Purpose
To report the clinical, histopathologic, and genetic features of a variant of lattice corneal dystrophy (LCD) associated with two pathogenic mutations in the TGFBI gene.
Methods
Clinical characterization was performed by slit lamp examination and in vivo confocal microscopic imaging (IVCM). Histopathologic characterization was performed with light microscopic examination of an excised corneal button and a peripheral blood sample was collected for TGFBI screening.
Results
A 42-year-old woman complained of progressive photophobia and decreased visual acuity in both eyes. Slit lamp examination demonstrated linear and branching opacities in the mid and posterior corneal stroma, corresponding to hyperreflective opacities noted on IVCM and amyloid deposition noted on histopathologic examination of an excised corneal button.

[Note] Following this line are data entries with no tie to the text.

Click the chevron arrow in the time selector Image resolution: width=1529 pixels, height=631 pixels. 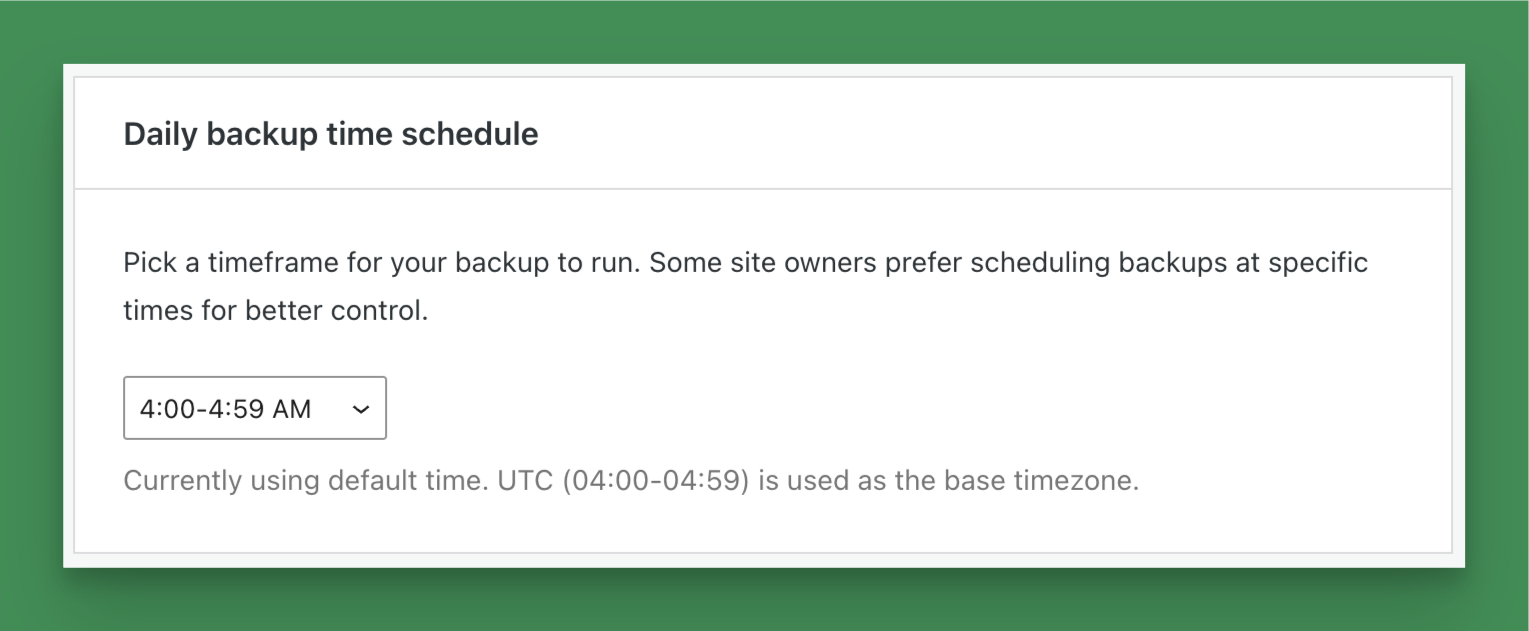click(x=362, y=409)
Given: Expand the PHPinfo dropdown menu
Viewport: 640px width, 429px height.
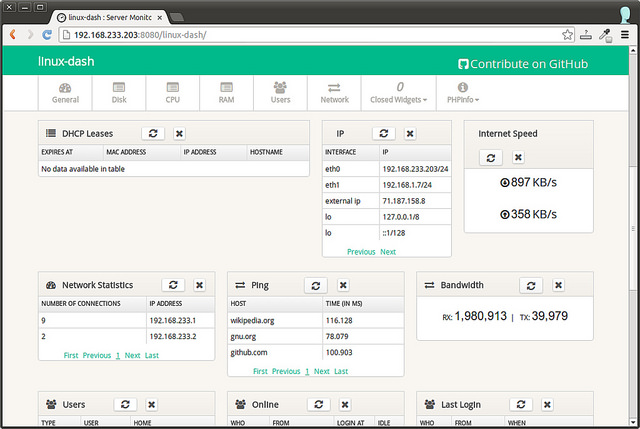Looking at the screenshot, I should coord(462,93).
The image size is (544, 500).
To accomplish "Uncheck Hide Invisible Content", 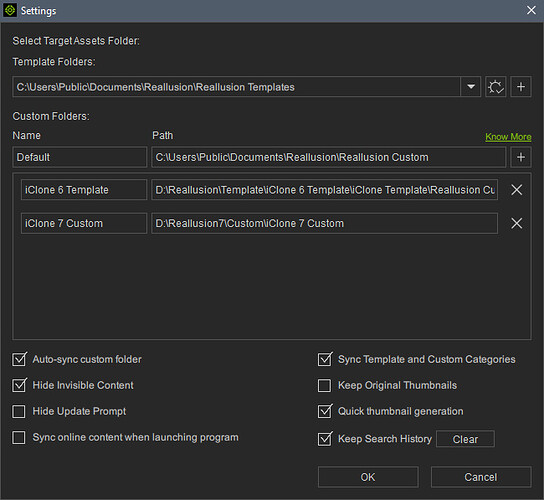I will (x=19, y=385).

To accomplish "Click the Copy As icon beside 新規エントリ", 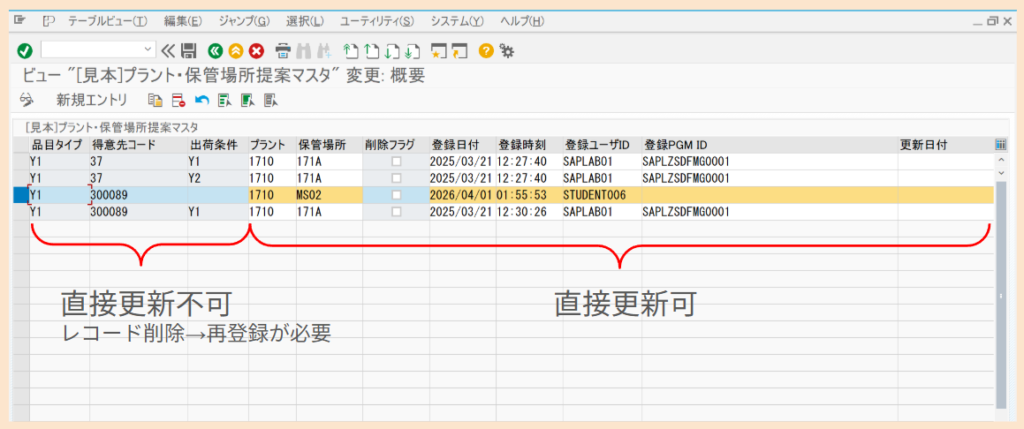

TGFBI screening revealed two previously reported heterozygous missense mutations: c.337G>A (p.(Val113Ile)) in exon 4 and c.1673T>C (p.(Leu558Pro)) in exon 12.
Conclusions
The p.(Leu558Pro) mutation results in an alteration of the granular corneal dystrophy phenotype associated with the p.(Val113Ile) mutation in an individual heterozygous for both, resulting in a variant form of lattice corneal dystrophy. This represents only the second report of the alteration of the phenotype of a TGFBI dystrophy by a second, non-homozygous pathogenic mutation, and thus provides insight into the phenotype-genotype correlation of the TGFBI dystrophies.